A specialized example of an AtomMapper is a LigandAtomMapper, which generates LigandAtomMapping/s.
Note
The AtomMapper is an extensible point of the library,
and is intended to be subclassed to enable new applications.
LigandNetwork¶
A LigandNetwork is a set of SmallMoleculeComponents and LigandAtomMappings organized into a directed network.
A LigandNetwork is a GufeTokenizable, but can also be represented as a networkx graph using the LigandNetwork.graph() property.
An AlchemicalNetwork for a relative binding free energy calculation can be created from a LigandNetwork, using the LigandNetwork() convenience method. This uses the LigandNetwork along with user-defined SolventComponent, ProteinComponent, and Protocol to create the Transformation/s edges and ChemicalSystem nodes constitute an AlchemicalNetwork.
AlchemicalNetwork¶
An AlchemicalNetwork is a set of ChemicalSystems, Transformations, and NonTransformations, fully representing a set of alchemical and non-alchemical calculations to be performed.

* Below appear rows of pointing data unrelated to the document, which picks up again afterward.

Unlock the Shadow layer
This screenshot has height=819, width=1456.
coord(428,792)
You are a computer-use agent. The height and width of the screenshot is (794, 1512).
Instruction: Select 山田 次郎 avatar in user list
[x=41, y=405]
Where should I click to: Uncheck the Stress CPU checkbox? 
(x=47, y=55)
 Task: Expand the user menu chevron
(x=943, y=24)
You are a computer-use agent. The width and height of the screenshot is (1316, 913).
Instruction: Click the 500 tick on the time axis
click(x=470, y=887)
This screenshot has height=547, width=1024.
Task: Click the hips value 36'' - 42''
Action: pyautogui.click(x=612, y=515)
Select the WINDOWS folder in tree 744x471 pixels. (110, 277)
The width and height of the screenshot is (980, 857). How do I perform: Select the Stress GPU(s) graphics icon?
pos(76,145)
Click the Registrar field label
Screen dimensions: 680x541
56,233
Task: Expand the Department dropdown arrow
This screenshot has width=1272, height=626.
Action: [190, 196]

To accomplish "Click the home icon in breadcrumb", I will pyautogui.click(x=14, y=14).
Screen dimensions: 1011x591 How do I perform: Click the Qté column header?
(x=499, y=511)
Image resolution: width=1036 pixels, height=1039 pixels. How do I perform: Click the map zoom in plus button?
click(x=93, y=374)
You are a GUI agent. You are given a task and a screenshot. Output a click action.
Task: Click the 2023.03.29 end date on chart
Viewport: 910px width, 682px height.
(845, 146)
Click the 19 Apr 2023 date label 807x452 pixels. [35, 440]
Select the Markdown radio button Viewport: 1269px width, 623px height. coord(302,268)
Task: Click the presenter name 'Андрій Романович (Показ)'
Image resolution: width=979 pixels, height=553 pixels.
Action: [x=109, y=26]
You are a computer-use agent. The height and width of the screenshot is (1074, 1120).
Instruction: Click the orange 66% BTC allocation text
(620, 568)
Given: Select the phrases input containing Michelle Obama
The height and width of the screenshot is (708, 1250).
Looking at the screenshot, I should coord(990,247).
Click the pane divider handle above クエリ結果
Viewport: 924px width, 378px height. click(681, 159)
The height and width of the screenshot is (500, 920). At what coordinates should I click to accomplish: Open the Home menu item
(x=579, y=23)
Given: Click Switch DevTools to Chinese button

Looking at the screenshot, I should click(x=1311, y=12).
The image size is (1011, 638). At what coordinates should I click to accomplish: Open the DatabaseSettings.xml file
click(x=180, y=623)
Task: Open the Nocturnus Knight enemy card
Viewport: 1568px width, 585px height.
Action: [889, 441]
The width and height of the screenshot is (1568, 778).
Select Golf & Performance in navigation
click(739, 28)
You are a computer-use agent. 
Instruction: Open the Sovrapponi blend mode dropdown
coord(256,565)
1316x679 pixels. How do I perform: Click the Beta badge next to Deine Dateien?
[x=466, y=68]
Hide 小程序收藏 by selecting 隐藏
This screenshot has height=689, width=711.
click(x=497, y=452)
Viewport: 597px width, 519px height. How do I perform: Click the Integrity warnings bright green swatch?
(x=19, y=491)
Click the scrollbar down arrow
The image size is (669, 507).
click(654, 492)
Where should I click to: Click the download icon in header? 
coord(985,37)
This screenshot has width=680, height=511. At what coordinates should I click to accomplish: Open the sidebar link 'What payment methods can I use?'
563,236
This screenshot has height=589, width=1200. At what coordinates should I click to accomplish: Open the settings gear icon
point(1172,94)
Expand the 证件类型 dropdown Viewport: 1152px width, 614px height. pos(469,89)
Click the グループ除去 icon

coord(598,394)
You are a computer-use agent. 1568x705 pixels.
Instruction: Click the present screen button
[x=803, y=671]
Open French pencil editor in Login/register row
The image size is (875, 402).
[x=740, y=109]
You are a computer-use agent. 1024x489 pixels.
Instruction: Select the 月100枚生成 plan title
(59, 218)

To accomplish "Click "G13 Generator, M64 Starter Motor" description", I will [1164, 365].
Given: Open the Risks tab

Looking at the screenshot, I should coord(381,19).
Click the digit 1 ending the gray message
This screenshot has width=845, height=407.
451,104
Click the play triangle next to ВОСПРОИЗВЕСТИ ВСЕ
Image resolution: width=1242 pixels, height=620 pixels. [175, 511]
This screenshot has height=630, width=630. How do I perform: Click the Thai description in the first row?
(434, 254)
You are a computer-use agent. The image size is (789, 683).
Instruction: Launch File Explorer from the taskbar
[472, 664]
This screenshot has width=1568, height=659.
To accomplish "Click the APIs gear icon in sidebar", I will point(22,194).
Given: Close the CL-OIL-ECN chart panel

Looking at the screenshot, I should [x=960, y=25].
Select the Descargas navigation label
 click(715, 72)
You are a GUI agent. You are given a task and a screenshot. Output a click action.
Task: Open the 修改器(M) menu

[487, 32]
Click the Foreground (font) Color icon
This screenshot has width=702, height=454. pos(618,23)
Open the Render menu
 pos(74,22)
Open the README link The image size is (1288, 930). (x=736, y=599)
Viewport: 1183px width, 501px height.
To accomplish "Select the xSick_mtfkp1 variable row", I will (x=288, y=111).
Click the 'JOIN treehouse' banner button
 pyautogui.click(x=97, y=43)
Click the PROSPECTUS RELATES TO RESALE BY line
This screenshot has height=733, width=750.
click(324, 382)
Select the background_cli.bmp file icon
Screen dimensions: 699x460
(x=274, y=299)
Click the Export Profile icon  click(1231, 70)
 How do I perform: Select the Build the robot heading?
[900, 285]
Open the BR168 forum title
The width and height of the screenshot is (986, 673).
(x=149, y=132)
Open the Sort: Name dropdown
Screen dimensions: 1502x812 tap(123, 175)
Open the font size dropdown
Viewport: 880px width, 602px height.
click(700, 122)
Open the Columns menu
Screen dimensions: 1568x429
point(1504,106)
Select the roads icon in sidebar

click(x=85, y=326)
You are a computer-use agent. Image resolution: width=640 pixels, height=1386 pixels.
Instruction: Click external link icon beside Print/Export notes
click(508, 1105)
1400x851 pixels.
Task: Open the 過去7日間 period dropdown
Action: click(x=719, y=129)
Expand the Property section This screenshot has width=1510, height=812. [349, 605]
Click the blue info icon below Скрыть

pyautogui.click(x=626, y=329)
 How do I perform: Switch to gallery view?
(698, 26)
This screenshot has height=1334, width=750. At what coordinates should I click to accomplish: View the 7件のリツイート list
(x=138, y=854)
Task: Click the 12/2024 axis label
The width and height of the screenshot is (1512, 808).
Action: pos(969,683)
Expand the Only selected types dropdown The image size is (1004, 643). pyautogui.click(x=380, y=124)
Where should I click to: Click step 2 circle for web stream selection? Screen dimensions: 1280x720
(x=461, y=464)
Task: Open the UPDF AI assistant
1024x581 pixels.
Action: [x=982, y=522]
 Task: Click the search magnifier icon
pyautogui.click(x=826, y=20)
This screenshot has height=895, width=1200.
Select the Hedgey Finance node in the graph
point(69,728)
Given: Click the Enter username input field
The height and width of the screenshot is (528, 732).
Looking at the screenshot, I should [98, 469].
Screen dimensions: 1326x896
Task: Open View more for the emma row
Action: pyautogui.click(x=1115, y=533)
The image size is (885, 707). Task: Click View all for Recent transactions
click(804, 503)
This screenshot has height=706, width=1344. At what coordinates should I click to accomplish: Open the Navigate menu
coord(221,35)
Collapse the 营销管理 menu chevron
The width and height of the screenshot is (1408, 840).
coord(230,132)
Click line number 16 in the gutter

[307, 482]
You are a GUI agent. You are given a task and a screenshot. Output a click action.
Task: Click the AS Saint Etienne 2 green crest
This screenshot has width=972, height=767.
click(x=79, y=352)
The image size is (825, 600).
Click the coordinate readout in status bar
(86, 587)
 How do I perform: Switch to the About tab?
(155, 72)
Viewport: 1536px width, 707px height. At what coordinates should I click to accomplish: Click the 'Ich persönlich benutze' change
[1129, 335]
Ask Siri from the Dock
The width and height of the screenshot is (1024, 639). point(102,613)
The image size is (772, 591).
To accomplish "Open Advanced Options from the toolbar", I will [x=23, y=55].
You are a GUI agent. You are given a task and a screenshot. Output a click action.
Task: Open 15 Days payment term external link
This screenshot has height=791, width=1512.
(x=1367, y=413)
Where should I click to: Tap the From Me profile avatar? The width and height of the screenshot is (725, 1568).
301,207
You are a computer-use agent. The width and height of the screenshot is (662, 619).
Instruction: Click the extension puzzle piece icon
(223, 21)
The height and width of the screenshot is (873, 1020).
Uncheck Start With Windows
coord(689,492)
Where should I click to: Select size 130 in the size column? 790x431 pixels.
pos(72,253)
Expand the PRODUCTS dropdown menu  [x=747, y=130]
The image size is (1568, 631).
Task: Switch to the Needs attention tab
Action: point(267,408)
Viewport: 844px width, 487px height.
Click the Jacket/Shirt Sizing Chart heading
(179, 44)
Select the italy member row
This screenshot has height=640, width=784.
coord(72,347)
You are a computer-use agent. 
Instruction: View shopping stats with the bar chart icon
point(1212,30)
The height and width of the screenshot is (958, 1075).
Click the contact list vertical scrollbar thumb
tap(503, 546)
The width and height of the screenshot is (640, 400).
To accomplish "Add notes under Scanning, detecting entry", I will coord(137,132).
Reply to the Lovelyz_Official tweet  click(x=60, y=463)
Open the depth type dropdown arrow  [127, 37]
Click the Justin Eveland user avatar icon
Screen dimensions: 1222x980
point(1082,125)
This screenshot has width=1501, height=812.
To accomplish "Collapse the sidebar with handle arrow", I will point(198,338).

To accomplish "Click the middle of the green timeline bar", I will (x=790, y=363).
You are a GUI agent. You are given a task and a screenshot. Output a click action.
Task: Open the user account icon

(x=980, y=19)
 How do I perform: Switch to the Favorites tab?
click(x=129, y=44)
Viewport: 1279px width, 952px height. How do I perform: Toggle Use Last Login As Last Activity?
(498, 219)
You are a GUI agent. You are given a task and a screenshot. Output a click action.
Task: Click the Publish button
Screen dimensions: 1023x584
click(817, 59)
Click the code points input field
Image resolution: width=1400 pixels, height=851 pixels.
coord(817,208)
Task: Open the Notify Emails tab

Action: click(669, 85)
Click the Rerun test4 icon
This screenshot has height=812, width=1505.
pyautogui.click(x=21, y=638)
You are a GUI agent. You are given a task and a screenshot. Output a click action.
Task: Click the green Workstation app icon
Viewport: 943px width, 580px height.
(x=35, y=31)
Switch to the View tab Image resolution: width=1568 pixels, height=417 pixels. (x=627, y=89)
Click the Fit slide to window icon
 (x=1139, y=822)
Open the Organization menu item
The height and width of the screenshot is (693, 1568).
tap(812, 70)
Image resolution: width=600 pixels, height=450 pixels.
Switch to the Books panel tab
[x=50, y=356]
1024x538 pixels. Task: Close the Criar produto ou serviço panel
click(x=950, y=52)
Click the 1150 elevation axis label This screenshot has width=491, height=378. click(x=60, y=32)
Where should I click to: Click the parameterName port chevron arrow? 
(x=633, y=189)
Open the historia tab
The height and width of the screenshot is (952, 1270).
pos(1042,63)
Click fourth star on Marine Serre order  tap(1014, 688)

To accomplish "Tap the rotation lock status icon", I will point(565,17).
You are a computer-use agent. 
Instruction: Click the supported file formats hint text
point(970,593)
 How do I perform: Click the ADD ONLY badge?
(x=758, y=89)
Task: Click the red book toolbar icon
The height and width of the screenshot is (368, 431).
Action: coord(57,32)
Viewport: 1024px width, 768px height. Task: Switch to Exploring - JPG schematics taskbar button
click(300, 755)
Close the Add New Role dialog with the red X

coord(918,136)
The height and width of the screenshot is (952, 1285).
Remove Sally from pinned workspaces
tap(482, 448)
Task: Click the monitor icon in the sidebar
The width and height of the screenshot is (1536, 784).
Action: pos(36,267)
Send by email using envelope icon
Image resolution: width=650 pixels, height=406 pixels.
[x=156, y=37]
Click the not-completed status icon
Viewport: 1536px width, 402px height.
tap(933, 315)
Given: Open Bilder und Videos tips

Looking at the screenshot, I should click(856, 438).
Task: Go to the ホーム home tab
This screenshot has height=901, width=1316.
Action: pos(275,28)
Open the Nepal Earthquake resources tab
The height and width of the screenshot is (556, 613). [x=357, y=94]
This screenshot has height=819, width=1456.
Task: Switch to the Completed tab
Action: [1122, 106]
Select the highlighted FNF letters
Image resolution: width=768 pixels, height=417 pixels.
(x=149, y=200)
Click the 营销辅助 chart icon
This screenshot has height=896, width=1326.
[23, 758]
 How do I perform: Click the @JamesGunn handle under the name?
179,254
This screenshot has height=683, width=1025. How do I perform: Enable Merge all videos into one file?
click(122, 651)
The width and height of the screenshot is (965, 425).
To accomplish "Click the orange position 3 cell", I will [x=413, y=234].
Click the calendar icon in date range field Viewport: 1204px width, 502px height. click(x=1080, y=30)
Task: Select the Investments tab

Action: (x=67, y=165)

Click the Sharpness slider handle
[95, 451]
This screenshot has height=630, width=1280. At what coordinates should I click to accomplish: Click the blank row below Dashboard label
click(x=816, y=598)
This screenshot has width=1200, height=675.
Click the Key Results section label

An AlchemicalNetwork functions as a single container for a collection of (often related) Transformations and their ChemicalSystems.
It is simply a grouping of these objects, optionally with a name attached.
For Transformations that feature many ChemicalSystems in common, these objects effectively encode these relationships.
Some execution engines, such as alchemiscale, ingest AlchemicalNetworks as their primary unit of input.
See the diagram at the top of this page for a graphical depiction of an AlchemicalNetwork.